Figure 4: Observation points of optimized asymmetric cross-section rod.
Figure 5: Sound pressure levels of observation points of asymmetric cross-section rod.
Figure 6: Contour of radiation noise of asymmetric cross-section rod.

4. Flow Noise of Optimized Bionic Asymmetric Cross-Section Rod

4.1. Flow Field of Optimized Bionic Asymmetric Cross-Section Rod

The above acoustic computation results show that the radiation noise of the bionic asymmetric cross-section rod was large. Hence, it is necessary to make the reshaping design of it. Based on the original model in Figure 7(a), raised and bionic curved line structures were added. Then, the optimized bionic asymmetric cross-section rod was obtained, as shown in Figure 7(b).

Figure 7: Original and optimized asymmetric cross-section rod.

* Data section *
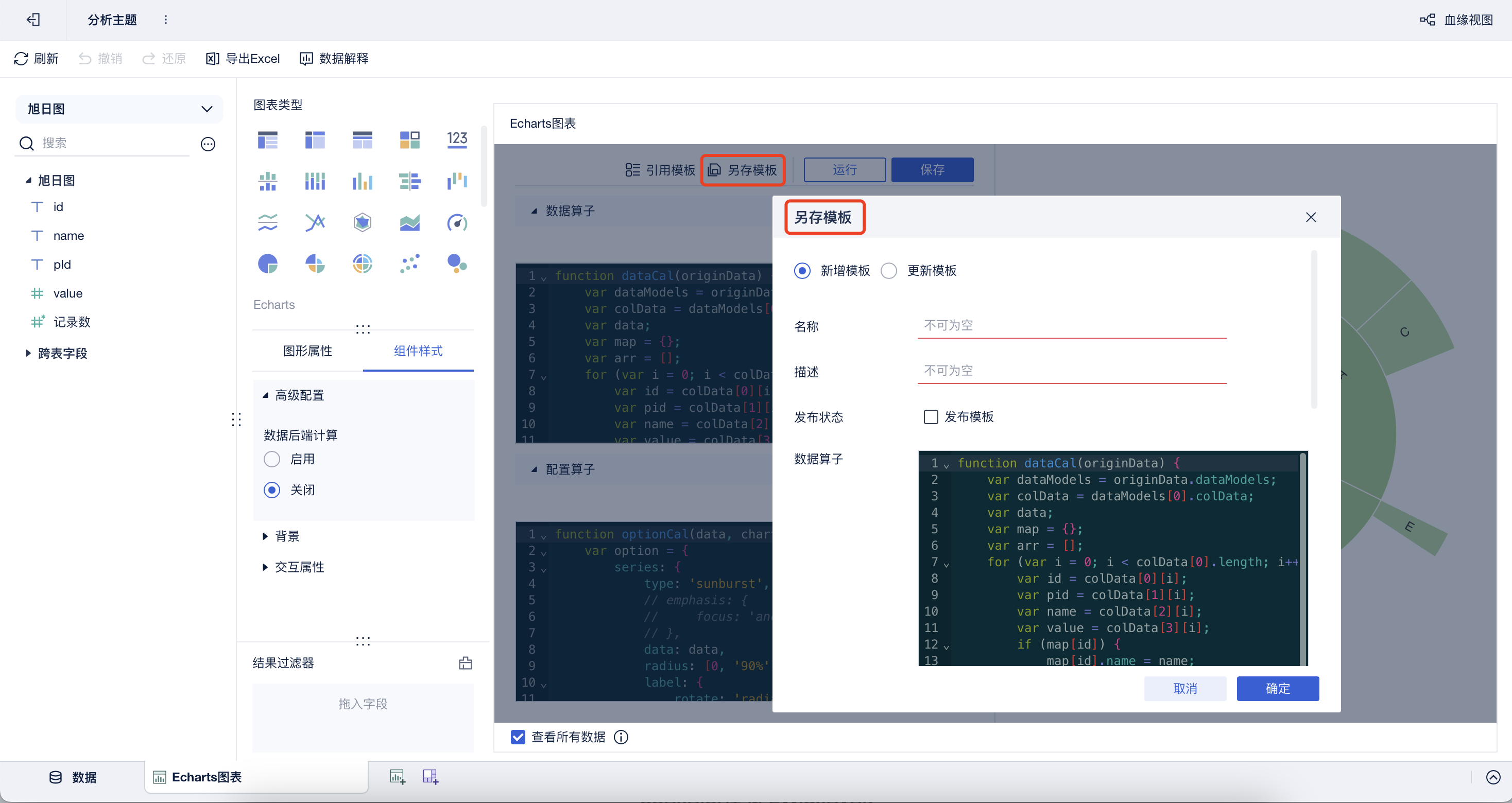
Task: Click the KPI 123 chart icon
Action: coord(457,140)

* Problem statement *
According to the text on the asymmetric cross-section rod, why was it necessary to reshape the bionic asymmetric cross-section rod? Work only from the text on the asymmetric cross-section rod.

* Answer for the task *
The acoustic computation results showed that the radiation noise of the bionic asymmetric cross-section rod was large, so a reshaping design was needed. Raised and bionic curved line structures were added to the original model to produce the optimized rod.